With this fourth film, the Harry Potter saga demonstrates more than ever the resiliency of J.K. Rowling's original invention. Her novels have created a world that can expand indefinitely and produce new characters without limit. That there are schools like Hogwarts in other countries comes as news and offers many possibilities; the only barrier to the series lasting forever is Harry's inexorably advancing age. The thought of him returning to Hogwarts for old boys' day is too depressing to contemplate.

"Twilight" was directed by Mike Newell, the first British director in the series (he turned down the first Potter movie). Newell's credits range from the romantic "Four Weddings and a Funeral" to the devastating "Donnie Brasco" to the gentle "Enchanted April."
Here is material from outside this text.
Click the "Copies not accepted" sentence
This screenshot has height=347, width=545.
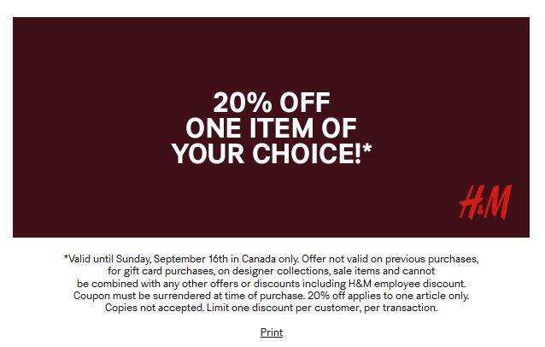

Such varied notes serve him well in "Goblet," which explores a wide emotional range. He balances delicately between whimsy and the ominous, on the uncertain middle ground where Harry lives, poised between fun at school, teenage romance and the dark abyss.

2 comments:

ha said...

I don't know who you think you are but that was one of the worst reviews I have ever read! Twilight is one of those rare masterpiece of a book that only comes around once in a generation. The moment Bella and Edward kissed for the first time was the greatest thing in the whole wide world. And when I finally got to see it on the big screen, for a fleeting moment, I felt as if Edward was kissing me. And here you are trying to be funny and talk about Harry Potter. Go F-ing F yourself.

Fettucini Alfonz said...

Whats Harry Potter? Sorry I don't understand your obscure arthouse movie references.I was talking about a great film twilight but you are right I should have included my favorite scene from the movie. I think it comes when Edward is driving away to escape the terrorists in a cop car right. So he starts driving in this tunnel and of course there has been a helicopter chasing him the entire time and its waiting at the other end with a sniper (GASP) ready to shoot edward in the head. So edward slams on the gas just before hes exiting the tunnel, dives out the side of the car(OUCH) and it hits a sort of ramp and smashes right into the helicopter(BOOM). One of my fav scenes fOshure~!